8. Learned counsel for the respondent has also

referred to:-

(i) State vs. Dharampal 2003 SCC (Crl.) 1012;

(ii) Calcutta Municipal Corporation vs. Pawan K. Saraf 1999 (1) FAC 1;

(iii) State of Punjab vs. Daulat Ram, 1992 (I) FAC 58;

(iv) Anil Kumar vs. Food Inspector, Jind, 1982 (I) FAC 9; and

(v) Vinod Kumar vs. State of Punjab, 1980 (II) FAC 378.

9. The trial court has correctly interpreted and

applied the provisions contained in Rule 22 and 22

(A) of PFA Rules to the facts and circumstances of

this case. The court rightly took into consideration

the divergent and substantial difference in the

report of the Public Analyst and Director, CFL.

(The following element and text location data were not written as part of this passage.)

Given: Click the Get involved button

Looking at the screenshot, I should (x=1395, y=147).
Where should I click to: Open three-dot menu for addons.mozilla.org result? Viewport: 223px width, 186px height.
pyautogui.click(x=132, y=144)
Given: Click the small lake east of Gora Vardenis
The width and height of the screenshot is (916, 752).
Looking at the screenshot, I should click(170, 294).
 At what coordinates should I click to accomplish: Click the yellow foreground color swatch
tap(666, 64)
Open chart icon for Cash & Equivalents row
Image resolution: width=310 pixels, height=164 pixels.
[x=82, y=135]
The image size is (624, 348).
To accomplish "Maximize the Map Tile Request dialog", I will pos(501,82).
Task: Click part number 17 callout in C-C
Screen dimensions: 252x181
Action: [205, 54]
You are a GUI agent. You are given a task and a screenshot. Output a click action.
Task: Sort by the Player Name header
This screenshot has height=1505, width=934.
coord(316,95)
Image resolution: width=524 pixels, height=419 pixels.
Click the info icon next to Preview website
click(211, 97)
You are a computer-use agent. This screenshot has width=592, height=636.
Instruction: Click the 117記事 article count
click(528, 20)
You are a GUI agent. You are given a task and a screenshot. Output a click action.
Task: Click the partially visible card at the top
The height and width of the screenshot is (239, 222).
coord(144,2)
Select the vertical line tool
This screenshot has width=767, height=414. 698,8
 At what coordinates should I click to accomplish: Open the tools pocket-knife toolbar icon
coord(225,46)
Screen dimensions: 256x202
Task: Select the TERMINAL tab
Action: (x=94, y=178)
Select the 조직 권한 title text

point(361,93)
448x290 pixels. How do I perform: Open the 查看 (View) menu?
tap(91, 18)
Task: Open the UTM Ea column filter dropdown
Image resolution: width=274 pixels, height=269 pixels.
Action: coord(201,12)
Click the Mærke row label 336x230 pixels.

10. Since the contents of the samples were not mixed

up and then refilled in the bottles and should have

been divided in three equal parts and this being the

only method when followed could have given the

correct representative sample, the court justly

observed that there was violation of the rules by

the Food Inspector while separating the samples

and grouping and dividing the bottles in three

equal parts and this resulted into divergent opinion

given by the Public Analyst and Director CFL on

analysis.

11. The case of the State is weak on merits. Hence,

under the circumstances of the case criminal leave

petition is hereby dismissed.

Trial court record be sent back with the attested

copy of the order through special messenger.